La insurgencia colombiana y el gran espacio bolivariano

No por casualidad fue Bogotá el destino político de Carmona Estanga. La
capital colombiana es el polo de las fuerzas más rancias de la América
Andina. En esa ciudad sobrevive políticamente uno de los últimos
reductos de una oligarquía colonial, de blancos criollos en línea
directa, que ha venido siendo sustituida con el tiempo en todo el resto
del continente. La oligarquía colombiana es una oligarquía de verdad y
no, como ocurre en Venezuela, un motón de nuevos ricos pitiyanquis e
ignorantes, la mayoría de ellos “importados” o creados por el desarrollo
petrolero del siglo XX. La clase dominante cachaca no procede de la
hambruna europea, viene de un linaje de dominadores antiguos e
inteligentes. Esa es su fortaleza pero también su debilidad, ya que,
siendo un arcaísmo político, no puede actuar sino de un modo
completamente inútil para conseguir la asimilación de las grandes masas
populares a un sistema de dominio estable o hegemónico, a la manera de
la falsa democracia liberal.

Con un siglo y medio de diferencia, la guerra actual neogranadina
resuena en sus gritos a nuestra guerra federal. Imaginemos por un
instante que Ezequiel Zamora y su ejercitó popular no se hubiesen
levantado en medio de las consignas: “tierra y hombres libres”, “horror
a la oligarquía”, “respeto al campesino”, “desaparición de los godos”;
¿qué habría pasado en nuestro país? Lo más probable es que nosotros
tuviésemos también unas FARC y un ELN y Chávez, en vez de ser el
presidente constitucional de la República, sería hoy un comandante
guerrillero. En Venezuela, gracias a nuestra vieja guerra civil, Pedro
Pérez no tiene que ser blanco ni acomodado para que le digamos “Señor
Pedro Pérez” ni Juana González tiene que casarse por la iglesia católica
para ser “la Señora Juana”. En ciertos ambientes bogotanos y paisas
llamar “señor” a un pobre o a un negro es considerado de muy mal gusto.

### Material proporcionado

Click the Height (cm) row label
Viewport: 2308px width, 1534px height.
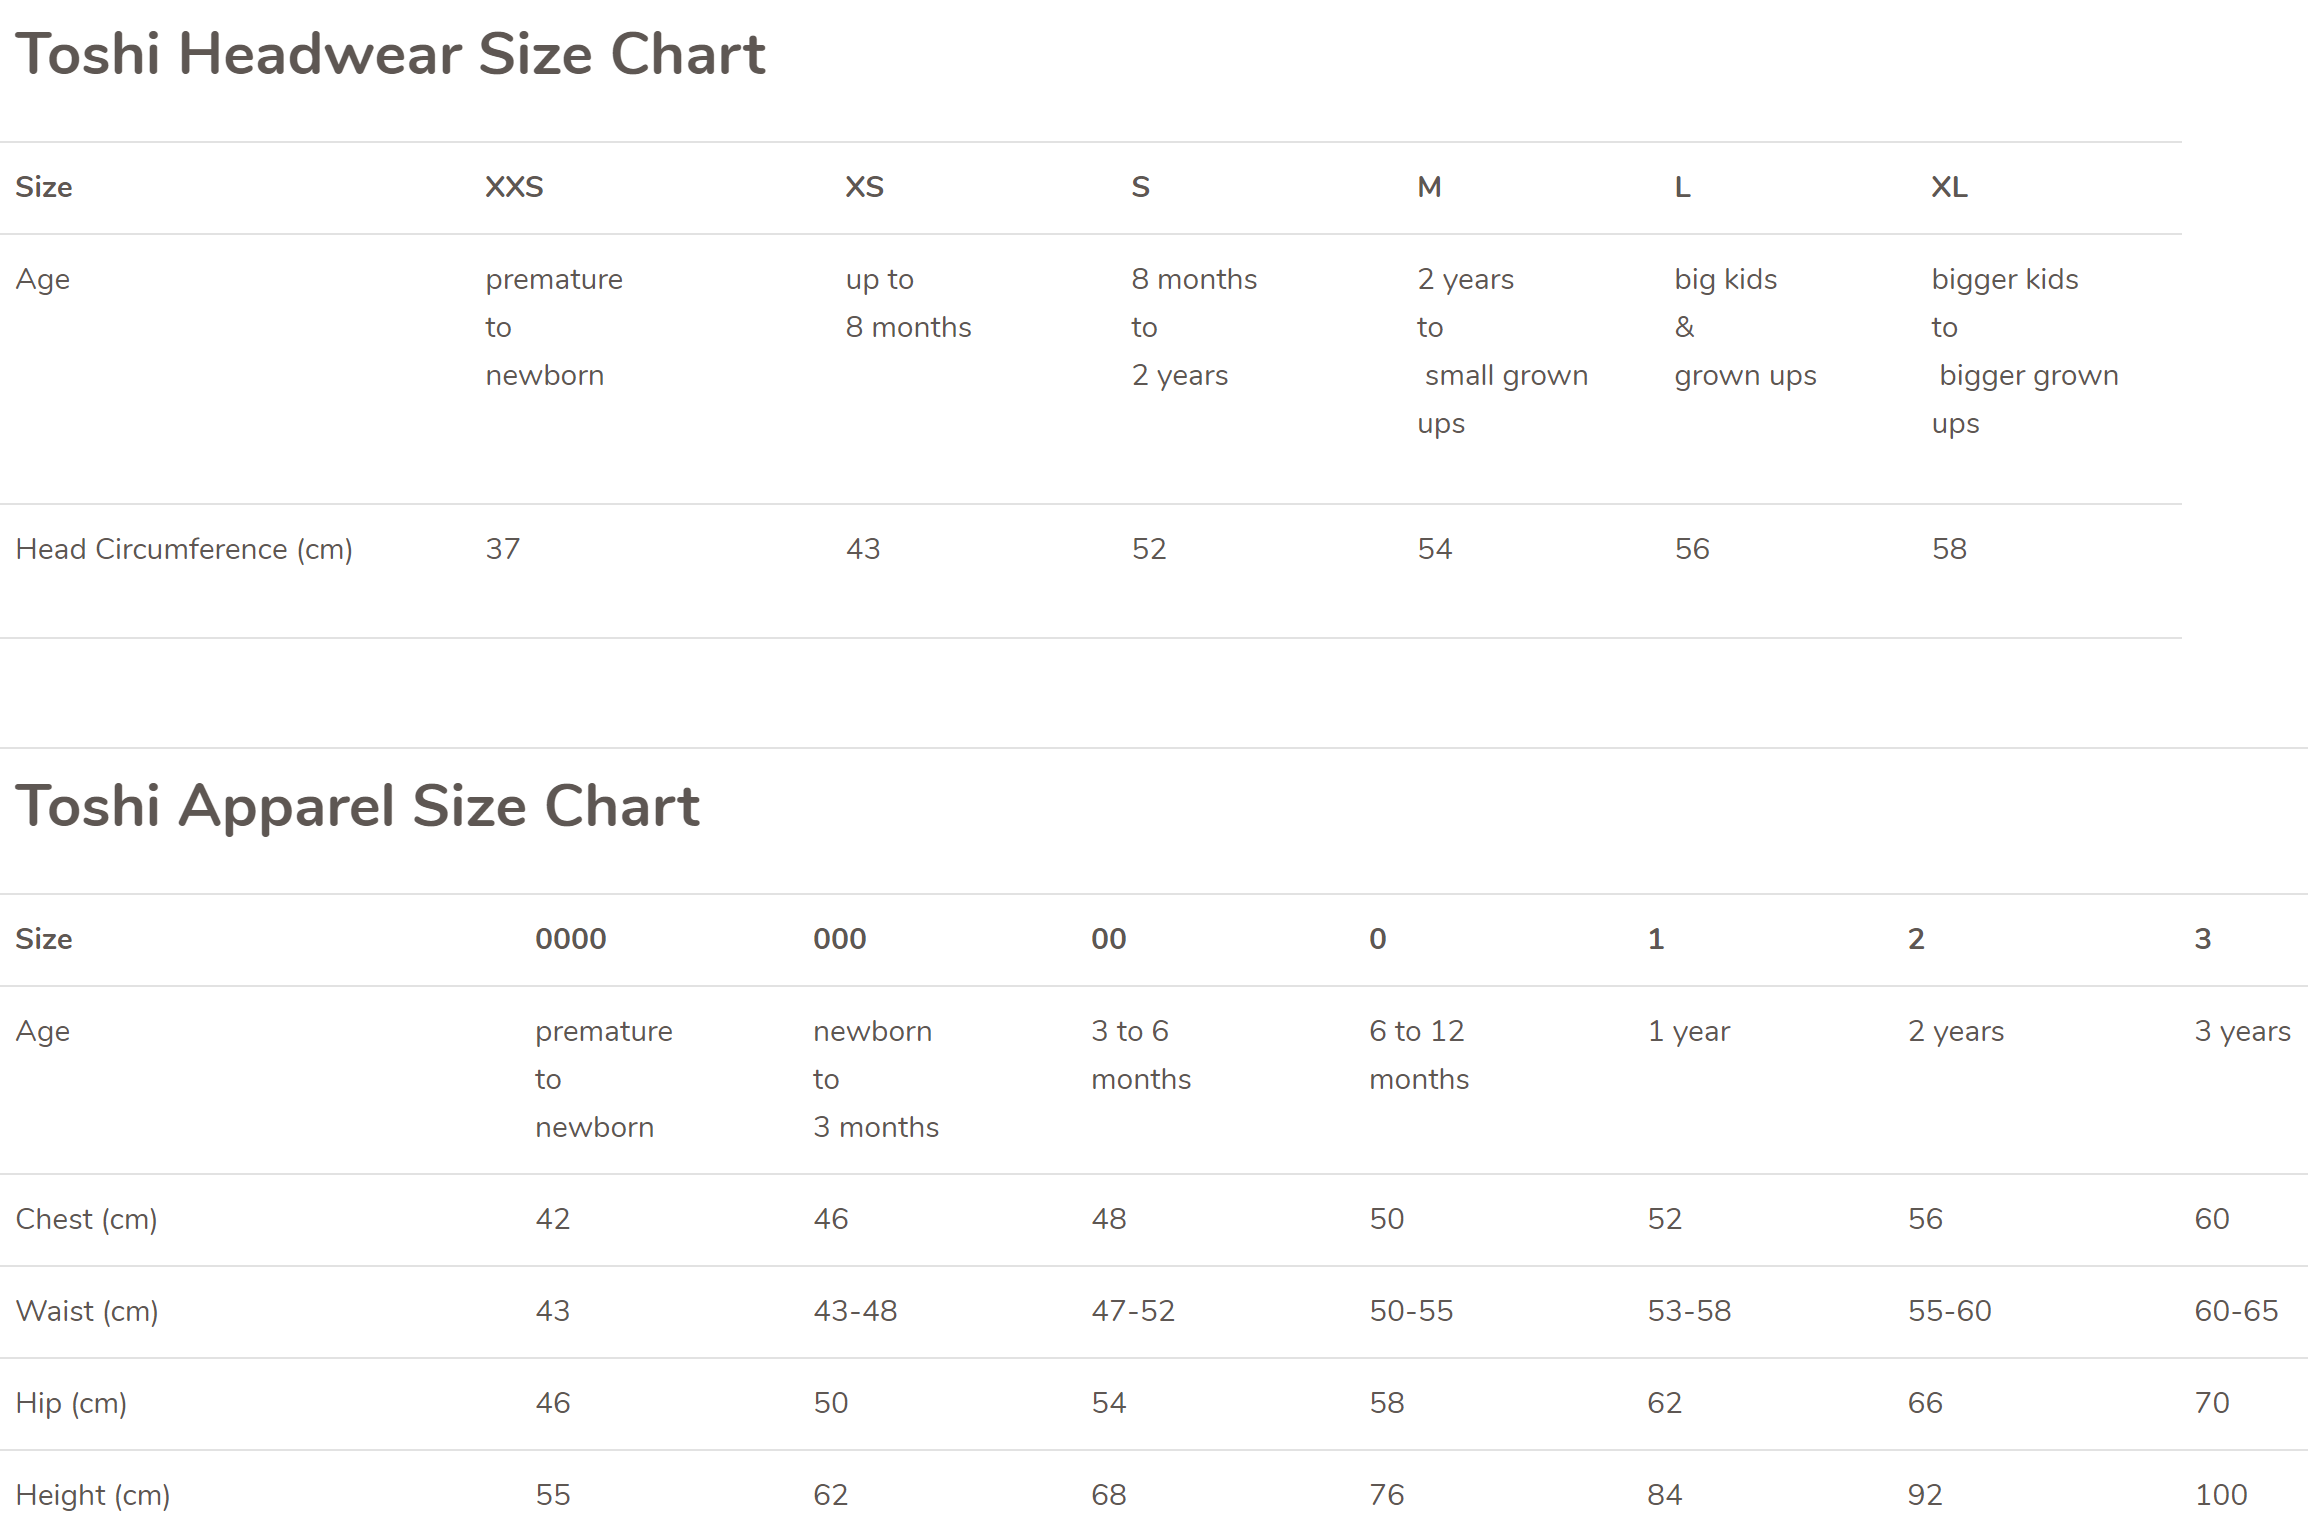93,1495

### La solicitud
¿Puedes reproducir completo, letra por letra y sin cambio alguno, el texto sobre la insurgencia colombiana?

### Respuesta obtenida
La insurgencia colombiana y el gran espacio bolivariano

No por casualidad fue Bogotá el destino político de Carmona Estanga. La
capital colombiana es el polo de las fuerzas más rancias de la América
Andina. En esa ciudad sobrevive políticamente uno de los últimos
reductos de una oligarquía colonial, de blancos criollos en línea
directa, que ha venido siendo sustituida con el tiempo en todo el resto
del continente. La oligarquía colombiana es una oligarquía de verdad y
no, como ocurre en Venezuela, un motón de nuevos ricos pitiyanquis e
ignorantes, la mayoría de ellos “importados” o creados por el desarrollo
petrolero del siglo XX. La clase dominante cachaca no procede de la
hambruna europea, viene de un linaje de dominadores antiguos e
inteligentes. Esa es su fortaleza pero también su debilidad, ya que,
siendo un arcaísmo político, no puede actuar sino de un modo
completamente inútil para conseguir la asimilación de las grandes masas
populares a un sistema de dominio estable o hegemónico, a la manera de
la falsa democracia liberal.

Con un siglo y medio de diferencia, la guerra actual neogranadina
resuena en sus gritos a nuestra guerra federal. Imaginemos por un
instante que Ezequiel Zamora y su ejercitó popular no se hubiesen
levantado en medio de las consignas: “tierra y hombres libres”, “horror
a la oligarquía”, “respeto al campesino”, “desaparición de los godos”;
¿qué habría pasado en nuestro país? Lo más probable es que nosotros
tuviésemos también unas FARC y un ELN y Chávez, en vez de ser el
presidente constitucional de la República, sería hoy un comandante
guerrillero. En Venezuela, gracias a nuestra vieja guerra civil, Pedro
Pérez no tiene que ser blanco ni acomodado para que le digamos “Señor
Pedro Pérez” ni Juana González tiene que casarse por la iglesia católica
para ser “la Señora Juana”. En ciertos ambientes bogotanos y paisas
llamar “señor” a un pobre o a un negro es considerado de muy mal gusto.